What exhibit do you have at the museum that was thought by the public to be fake for the longest time?

atlasobscura19 karma

Great question! Barnum's first Museum burnt down in 1865. The original collections are lost. HOWEVER! The 'fake' exhibit, the FeJee Mermaid was Barnum's most famous (1840s). Barnum borrowed the Mermaid from his Museum colleague, Moses Kimball in Boston. Barnum created amazing media hype and excited thousands of people to come and see the actual Mermaid from FeJee! Barnum himself recounts it was 'not his best' moment and to the end of his life never wanted to fool the public that way again. Barnum sent the Mermaid back to Kimball....guess what....the Kimball collection was donated to the Peabody Museum at Harvard University where it still is today! So the FeJee Mermaid...fake or not...lives on!

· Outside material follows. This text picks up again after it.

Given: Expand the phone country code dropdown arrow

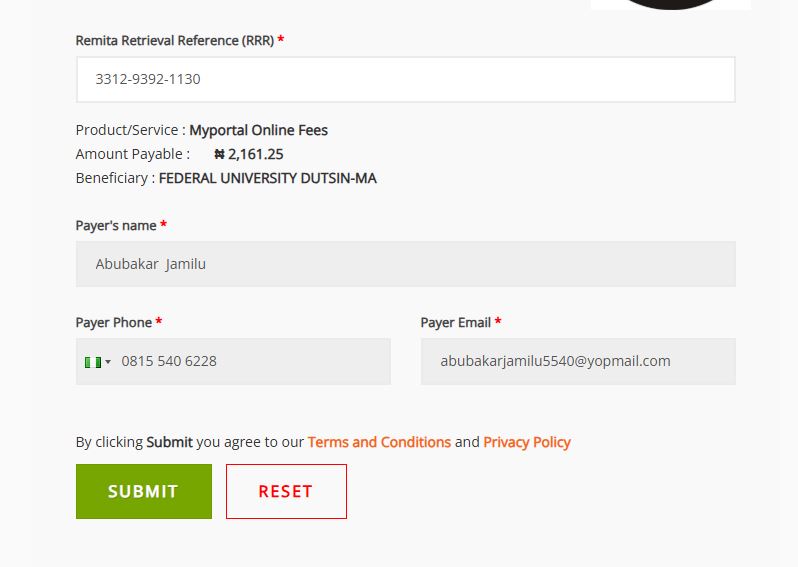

This probably will get buried but may as well go for it. But I was born in Bridgeport and lived there till I was 4 and my parents left because they city just wasn't good. So I havent been back in awhile.

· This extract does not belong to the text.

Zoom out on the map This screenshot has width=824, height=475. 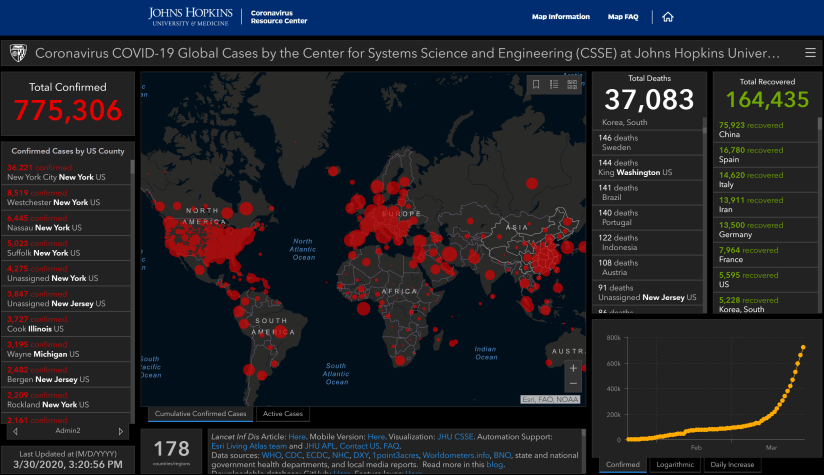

So my question is. How is the city now, and how do you think Barnum would think of city today? And where do you think Bridgeport is headed for the future?

atlasobscura4 karma

Well nice to meet you! Ah yes, Bridgeport has had its challenges indeed. But I’m happy to tell you that there are absolutely wonderful things moving forward in the City. Focusing on our vision plans, we are working with an amazing team of historic preservation specialists and remarkable designers. What leads us forward is answering the ‘key’ question…’what would Barnum do’ we’re creating what will be the first immersive history museum in the north east. The Barnum will be a destination up the corridor and we’re excited to be one of the City’s emerging attractions. New restaurants, theaters, the Arena, Beardsley Zoo so many things to help redefine Bridgeport from years past. Keep your eye on us! And PLEASE come and visit!

StuffHobbes3 karma

How does your museum collect its antiquities? Are the purchase, donated, etc? Thanks!

atlasobscura6 karma

Thank you for asking! We collect very specifically with a strict Collections Management Policy guiding acquisition. Purchase is very rare. Most are donated and in a rare occasion we have Museum Transfer accessions.

MoshiMaster182 karma

My school put on a musical just last month that was about just that: Barnum’s ambition and a museum in ruins. If you’ve seen it, how historically accurate do you think it is?

atlasobscura5 karma

Well congrats! The Barnum musical is a great show to put on! Much like the movie, it’s not terribly accurate either. The play takes you down a very limited path and doesn’t (really can’t) get into the major complexities of Barnum's life and times. The Jenny Lind affair is always an ‘eye-roller’ for me. So made up! So the play, like the movie accomplish a great thing...they spark curiosity and they direct someone like you, to the Museum for historic detail! And that’s wonderful! There is so much written about Barnum by many very notable scholars if you want to learn more. You are welcome to write us at the Museum and we’ll send you a bibliography and do go to the website and go to the Collections field for more information. Thank you so much for you question and I hope you had a wonderful time watching your school musical!

reverber8-2 karma

Why not move the museum somewhere with less terrible weather?

atlasobscura12 karma

Ahhh. Would that were possible! The Barnum Museum was Mr. Barnum last Museum and donated to the citizens of Connecticut and beyond. In 1972, it was listed on the National Register of Historic Places and was elevated to National Significance in 2010 A MONTH BEFORE THE TORNADO!!! Last year, we were notified by the Department of the Interior and National Parks Service that we've repaired the historic building enough (it's not fully repaired right now, but stable and restoration continues) that it is now under consideration for National Historic Landmark designation! That means it will be one of the country's most important historic sites....and cannot be moved. That said, we work with all our emergency readiness teams to ensure we are all prepared as possible as we face ongoing major storms!